Côté diplomatie, Emmanuel Besnier, directeur adjoint de l’Afrique et de l’Océan indien du ministère de l’Europe et des affaires étrangères de la République française, salue l’ampleur du chantier engagé. Pour Paris, les assises sont l’occasion d’écouter, d’apprendre et, peut-être, revoir sa copie sur les rapports avec l’Afrique. «Le contexte troublé ne doit pas nous amener, au nom de la défense de la démocratie, à imposer, à plaquer nos modèles. Il faut être humble et surtout reconnaître que la démocratie, ce n’est pas une invention d’Athènes, ce n’est pas une invention de l’Occident, mais qu’elle est aussi une genèse éminemment africaine, bien avant la colonisation. Et la France est aujourd’hui profondément engagée pour transformer sa politique, ses méthodes et sa relation avec le continent africain», a dit Emmanuel Besnier, rappelant que la fondation, créée en 2022, s’est donné pour mission de renforcer la résilience démocratique des sociétés africaines.
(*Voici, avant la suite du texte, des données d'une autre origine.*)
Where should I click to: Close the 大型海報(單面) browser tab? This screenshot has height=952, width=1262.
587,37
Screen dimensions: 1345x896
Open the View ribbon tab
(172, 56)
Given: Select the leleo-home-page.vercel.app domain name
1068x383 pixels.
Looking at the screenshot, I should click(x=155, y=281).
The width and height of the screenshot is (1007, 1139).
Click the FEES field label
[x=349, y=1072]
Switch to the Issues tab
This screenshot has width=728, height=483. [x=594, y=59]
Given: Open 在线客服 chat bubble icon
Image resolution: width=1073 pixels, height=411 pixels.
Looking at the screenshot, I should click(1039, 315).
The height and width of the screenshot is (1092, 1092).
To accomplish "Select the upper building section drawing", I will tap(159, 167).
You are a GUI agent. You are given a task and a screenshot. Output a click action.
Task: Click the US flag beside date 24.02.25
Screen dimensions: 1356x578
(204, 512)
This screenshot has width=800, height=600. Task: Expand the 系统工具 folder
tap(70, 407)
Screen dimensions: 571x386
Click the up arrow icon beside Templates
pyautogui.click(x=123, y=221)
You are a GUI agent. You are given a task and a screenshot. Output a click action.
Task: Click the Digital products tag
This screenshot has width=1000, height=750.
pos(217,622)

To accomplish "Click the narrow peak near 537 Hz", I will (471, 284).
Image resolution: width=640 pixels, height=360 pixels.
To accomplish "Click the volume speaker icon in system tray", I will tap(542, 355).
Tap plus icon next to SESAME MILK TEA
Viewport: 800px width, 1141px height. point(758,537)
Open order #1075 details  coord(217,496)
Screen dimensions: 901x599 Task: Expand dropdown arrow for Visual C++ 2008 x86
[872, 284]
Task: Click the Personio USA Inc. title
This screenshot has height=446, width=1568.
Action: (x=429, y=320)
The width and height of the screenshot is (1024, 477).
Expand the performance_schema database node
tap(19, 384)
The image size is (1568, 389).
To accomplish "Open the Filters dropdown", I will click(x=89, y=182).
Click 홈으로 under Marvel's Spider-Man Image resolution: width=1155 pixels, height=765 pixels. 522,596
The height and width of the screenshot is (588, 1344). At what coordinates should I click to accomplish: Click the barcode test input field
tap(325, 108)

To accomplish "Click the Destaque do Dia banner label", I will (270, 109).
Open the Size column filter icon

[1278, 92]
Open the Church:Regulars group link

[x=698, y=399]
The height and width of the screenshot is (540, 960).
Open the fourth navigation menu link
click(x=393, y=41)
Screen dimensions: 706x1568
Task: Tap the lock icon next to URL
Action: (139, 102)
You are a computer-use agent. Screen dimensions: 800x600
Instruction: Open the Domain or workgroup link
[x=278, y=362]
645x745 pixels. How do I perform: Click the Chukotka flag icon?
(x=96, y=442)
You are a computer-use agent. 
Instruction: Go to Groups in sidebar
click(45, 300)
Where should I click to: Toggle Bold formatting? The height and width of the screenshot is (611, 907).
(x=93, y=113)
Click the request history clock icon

Dans son speech, le diplomate français rappelle aussi qu’en Afrique comme partout dans le monde, si on interroge les citoyens, ils préféreront toujours la démocratie à tout autre régime. «Et plus exactement, ils aspirent à une culture démocratique qui ne se limite pas aux processus électoraux», a déclaré Emmanuel Besnier, qui cite le Sénégal, aux côtés du Ghana, comme preuve que la culture démocratique existe bel et bien sur le continent.